その骨はゴミ箱の中に入らず、その横に落ちる。だが意に介さずロストマンは話を続ける。
「おいらは手助けをするだけだにゃ。この国を守るのはお前らだからにゃ。ケツは自分で拭くにゃ。この通信石の宛先に書かれてるスピカって名前の女にゃんだけど」
そう言うとロストマンはアンナの通信石の履歴を一通り確認する。
そして導き出した答えは────。
「この名前、50年前に死んだ女と同じ名前にゃんだよね」
2人は驚愕の表情でロストマンを見る。
「デルフィは知らなかったのかにゃ?まあ、あまりニュースにならなかったし死体も上がってないからにぇ。世間では行方不明扱いだったにゃ。遺族は今も皺だらけで捜索してるみたいだにゃ」
────50年前、ミルモタウンという小さな集落で1人の女学生が恋人の陰部と舌を切り落としたという凄惨な事件があった。2人は同じ家に住んでいたのだが近隣の住民曰く、いつも喧嘩が絶えず、騒音被害を起こしていたと言う。そんな中、そのスピカという女学生は目の前で彼氏を殺害され、彼女自身も行方をくらましていた。証拠として残されていたのは彼女が唯一連絡を取り合っていた友人への手紙のみ。

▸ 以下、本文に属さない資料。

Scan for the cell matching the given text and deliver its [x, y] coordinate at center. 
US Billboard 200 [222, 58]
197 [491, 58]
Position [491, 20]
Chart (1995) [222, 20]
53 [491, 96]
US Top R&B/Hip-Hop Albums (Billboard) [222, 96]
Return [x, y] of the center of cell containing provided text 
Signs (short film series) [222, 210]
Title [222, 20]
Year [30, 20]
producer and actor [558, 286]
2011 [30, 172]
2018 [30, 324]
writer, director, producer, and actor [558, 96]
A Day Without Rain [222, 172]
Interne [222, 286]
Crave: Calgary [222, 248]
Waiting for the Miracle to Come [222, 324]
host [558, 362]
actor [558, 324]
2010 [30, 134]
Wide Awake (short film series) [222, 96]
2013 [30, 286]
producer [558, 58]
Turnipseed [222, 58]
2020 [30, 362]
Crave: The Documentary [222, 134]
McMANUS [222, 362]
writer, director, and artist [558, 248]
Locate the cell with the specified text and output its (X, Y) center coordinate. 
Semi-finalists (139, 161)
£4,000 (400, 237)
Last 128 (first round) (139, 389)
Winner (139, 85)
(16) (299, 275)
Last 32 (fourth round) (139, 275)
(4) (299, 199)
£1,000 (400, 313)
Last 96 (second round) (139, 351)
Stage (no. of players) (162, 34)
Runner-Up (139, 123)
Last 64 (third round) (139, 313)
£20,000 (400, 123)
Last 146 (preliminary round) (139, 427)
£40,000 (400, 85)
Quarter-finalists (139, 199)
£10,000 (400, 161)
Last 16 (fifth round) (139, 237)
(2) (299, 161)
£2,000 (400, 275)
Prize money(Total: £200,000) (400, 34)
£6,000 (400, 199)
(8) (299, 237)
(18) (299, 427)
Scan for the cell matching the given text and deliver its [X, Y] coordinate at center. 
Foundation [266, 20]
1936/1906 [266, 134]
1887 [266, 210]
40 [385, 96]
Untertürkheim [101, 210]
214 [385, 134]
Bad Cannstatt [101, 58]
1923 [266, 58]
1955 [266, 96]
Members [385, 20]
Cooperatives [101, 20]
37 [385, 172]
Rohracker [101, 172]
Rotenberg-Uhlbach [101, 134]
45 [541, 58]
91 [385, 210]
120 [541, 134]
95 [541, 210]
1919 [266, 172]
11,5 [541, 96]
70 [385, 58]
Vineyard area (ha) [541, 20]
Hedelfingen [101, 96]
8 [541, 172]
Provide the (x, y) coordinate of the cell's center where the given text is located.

「魔女警察のデータにも残っていない。それに50年前。今の魔女たちの記憶には消し去られても当然。今回の事件はデルフィの言う通り灰の魔女の仕業で間違いにゃいな。それに死人の名前を騙って女児に殺し合いをさせる変態なんてあいつしかいないにゃ」
───ブルグマンシア。その名前を口にしたとき、点と点が繋がった気がした。
「やはりそうですか………奴の手口はあえて自分がやったと言う証拠を残すこと。遺体や指紋、DNAを残すことで魔女たちをあえて泳がす。自分が絶対に捕まらない。殺されないとわかっているからこその余裕です」
デルフィニウムはそう言って唇を噛む。
「そのくせ自分のアジトだけは厳重にセキリュティを強化する。用意周到な女だにゃ。バレたとしてもそのアジトごとターゲットを破壊して次のアジトに移る。そうやって各国を転々としてるにゃ」
「なんで魔女の人たちでも知り得ない情報をそこまで知ってるの?」
ミントの疑問にロストマンは愚問とばかりに答える。
「それはおいらが2回もブルグマンシアのアジトを特定したからにゃ」
満足げにロストマンは胸を張る。
「1回目は灰の魔女の情報を魔族などの住民に売り渡すため、ついでに過去の情報や犯行の手口を特定したにゃ。2回目はある恐い人に依頼されたからにゃ。2回目の時に本人に襲撃されて半殺しにされたから、もう関わりたくにゃかったんだけど………」
そこに言葉を止め、ミントの方を見つめる。
「こんな細い弱々しいガキに説教されたら、ロストマンの面目がたたないにゃ。それにブルグマンシアなんて力以外はおいらに及ばない雑魚だから、久しぶりにからかってみたくにゃったな」
理由が不純だが、彼にとってそれが全てなのだろう。
「力だけなら僕とデルフィさんに任せて。君が協力してくれるだけで嬉しいよ」
「チッ!」
望んでた返答が来ず、ロストマンは舌打ちをする。取り出した猫じゃらしで背中をかきながらロストマンは外の空気を吸う。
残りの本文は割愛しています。